Moreover, Huddle is Pan Government Accredited (PGA) at Impact Level 2 (IL2), which means “based on good commercial standards, centred around a suitably scoped ISO27001 certification”, and claims that it is used by 80 per cent of central UK government departments, including the Cabinet Office, Ministry of Justice, Defra and Department for Business Innovation and Skills. This does not mean that “the government says Huddle is totally secure” or anything like that; but it does give users confidence that it is secure enough to accommodate serious work – although you’d want to do more due diligence (especially around physical access on your premises) if you were using it for, say, personal data or anything else where security is critical.

I’m also impressed that Huddle has what it says is a usable and well-documented RESTful API (“this time around, we got our developers to write the documentation first and then produce the API, so we have confidence in the documentation”, says Howell). This should allow customers to integrate Huddle collaboration with other software-supported processes – a useful success factor and will allow a Huddle community to develop, sharing third party Huddle utilities and customisations. Huddle is more likely to succeed as part of a larger community including third parties – better a small slice of a large pie than all of a small pie, perhaps. There isn’t a formal AppStore for Huddle yet – but who knows?

I think that Huddle sees its main opportunity as failing or less-than-popular SharePoint installations – and it seems to address many of the issues that SharePoint customers report, including the shelfware issue. Nevertheless, SharePoint is a moving target and Microsoft has a history of reinventing its products without necessarily changing their name. I wonder what Microsoft collaboration around Office365 will look like in 2014? I do think the conventional licensing model, especially for collaboration software, is dying (although I’m not stupid enough to predict the actual death-date – in anything to do with IT, a better model co-exists with the old ways for ages).

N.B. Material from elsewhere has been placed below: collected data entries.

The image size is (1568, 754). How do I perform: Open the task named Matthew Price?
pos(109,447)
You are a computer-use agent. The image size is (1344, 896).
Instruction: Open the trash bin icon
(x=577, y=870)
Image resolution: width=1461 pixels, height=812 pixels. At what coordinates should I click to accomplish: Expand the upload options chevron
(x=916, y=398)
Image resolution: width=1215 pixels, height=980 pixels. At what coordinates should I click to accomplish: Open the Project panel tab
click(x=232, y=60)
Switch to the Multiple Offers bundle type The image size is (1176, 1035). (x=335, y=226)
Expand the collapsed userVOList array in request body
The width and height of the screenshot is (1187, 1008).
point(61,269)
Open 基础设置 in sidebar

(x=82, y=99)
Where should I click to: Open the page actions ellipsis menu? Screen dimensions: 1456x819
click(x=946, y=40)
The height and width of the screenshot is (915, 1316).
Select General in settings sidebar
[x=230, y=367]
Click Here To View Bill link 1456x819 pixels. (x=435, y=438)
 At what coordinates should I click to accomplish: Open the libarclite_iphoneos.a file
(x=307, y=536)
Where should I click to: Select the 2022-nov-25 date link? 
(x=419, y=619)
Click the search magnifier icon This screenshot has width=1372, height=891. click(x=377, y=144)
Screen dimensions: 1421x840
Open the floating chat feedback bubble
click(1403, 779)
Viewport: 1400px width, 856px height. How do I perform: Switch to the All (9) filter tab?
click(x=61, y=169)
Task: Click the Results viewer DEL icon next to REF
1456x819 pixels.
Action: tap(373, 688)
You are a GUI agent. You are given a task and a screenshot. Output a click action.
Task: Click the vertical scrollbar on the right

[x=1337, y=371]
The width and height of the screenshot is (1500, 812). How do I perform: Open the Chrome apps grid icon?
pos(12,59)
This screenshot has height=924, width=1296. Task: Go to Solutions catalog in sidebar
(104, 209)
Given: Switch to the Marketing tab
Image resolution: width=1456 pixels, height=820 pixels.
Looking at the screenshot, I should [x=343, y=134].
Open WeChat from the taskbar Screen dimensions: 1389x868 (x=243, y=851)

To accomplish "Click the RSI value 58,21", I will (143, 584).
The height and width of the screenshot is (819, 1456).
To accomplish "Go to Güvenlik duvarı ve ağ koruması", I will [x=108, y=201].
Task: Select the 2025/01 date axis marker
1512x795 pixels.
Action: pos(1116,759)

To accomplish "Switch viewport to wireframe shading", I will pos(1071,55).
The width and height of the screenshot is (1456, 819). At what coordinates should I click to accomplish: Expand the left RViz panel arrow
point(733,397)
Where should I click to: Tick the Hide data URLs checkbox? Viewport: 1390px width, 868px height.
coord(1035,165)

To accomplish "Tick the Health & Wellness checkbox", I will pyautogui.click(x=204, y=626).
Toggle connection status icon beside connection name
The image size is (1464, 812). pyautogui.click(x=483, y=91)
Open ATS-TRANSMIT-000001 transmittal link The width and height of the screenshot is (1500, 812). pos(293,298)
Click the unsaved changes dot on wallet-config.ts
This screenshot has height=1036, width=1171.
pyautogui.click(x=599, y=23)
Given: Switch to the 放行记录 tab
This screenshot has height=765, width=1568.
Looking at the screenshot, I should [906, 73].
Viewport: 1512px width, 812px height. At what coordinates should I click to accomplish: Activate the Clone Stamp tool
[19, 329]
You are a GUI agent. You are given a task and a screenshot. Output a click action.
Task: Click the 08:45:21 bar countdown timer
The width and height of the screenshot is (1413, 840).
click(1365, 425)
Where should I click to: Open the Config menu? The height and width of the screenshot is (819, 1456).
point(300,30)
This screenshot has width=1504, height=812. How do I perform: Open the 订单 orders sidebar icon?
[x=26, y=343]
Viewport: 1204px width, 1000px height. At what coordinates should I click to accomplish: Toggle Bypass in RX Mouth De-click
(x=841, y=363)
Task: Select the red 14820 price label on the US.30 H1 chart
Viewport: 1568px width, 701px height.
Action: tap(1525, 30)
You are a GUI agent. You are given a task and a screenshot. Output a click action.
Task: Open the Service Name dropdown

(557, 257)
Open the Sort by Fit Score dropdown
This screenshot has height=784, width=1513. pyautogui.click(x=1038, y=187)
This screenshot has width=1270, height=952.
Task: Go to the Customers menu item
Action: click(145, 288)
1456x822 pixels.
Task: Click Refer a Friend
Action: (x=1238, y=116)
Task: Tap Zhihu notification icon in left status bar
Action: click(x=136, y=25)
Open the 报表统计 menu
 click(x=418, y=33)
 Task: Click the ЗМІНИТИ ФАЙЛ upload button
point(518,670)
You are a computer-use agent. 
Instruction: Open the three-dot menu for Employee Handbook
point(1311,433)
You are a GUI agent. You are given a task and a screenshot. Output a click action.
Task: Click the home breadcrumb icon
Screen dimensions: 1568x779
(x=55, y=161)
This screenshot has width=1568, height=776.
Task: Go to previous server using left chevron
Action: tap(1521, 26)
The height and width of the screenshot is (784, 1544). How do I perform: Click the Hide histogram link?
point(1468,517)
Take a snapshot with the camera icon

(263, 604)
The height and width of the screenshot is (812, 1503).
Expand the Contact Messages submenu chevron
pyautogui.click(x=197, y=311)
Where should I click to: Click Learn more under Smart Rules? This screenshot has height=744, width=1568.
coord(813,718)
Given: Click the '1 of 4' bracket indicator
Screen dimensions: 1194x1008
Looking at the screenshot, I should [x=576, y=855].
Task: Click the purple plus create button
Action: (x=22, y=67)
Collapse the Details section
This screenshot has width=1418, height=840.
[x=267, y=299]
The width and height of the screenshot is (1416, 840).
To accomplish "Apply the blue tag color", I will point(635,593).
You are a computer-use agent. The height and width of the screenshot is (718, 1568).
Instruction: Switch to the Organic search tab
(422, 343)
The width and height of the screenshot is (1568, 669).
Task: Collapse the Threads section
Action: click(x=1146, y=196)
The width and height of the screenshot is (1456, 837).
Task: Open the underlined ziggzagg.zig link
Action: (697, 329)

Unfortunately, I think that some people who failed with SharePoint will also fail with Huddle (and other collaboration solutions) – and for similar reasons, around blame cultures, egos and politics – and will blame the software instead of their organisational/management failings. To end on an optimistic note, however, this is the sort of customer maturity issue Huddle’s “start small and grow with success” model might help with – as long as top management buys into and understands collaboration.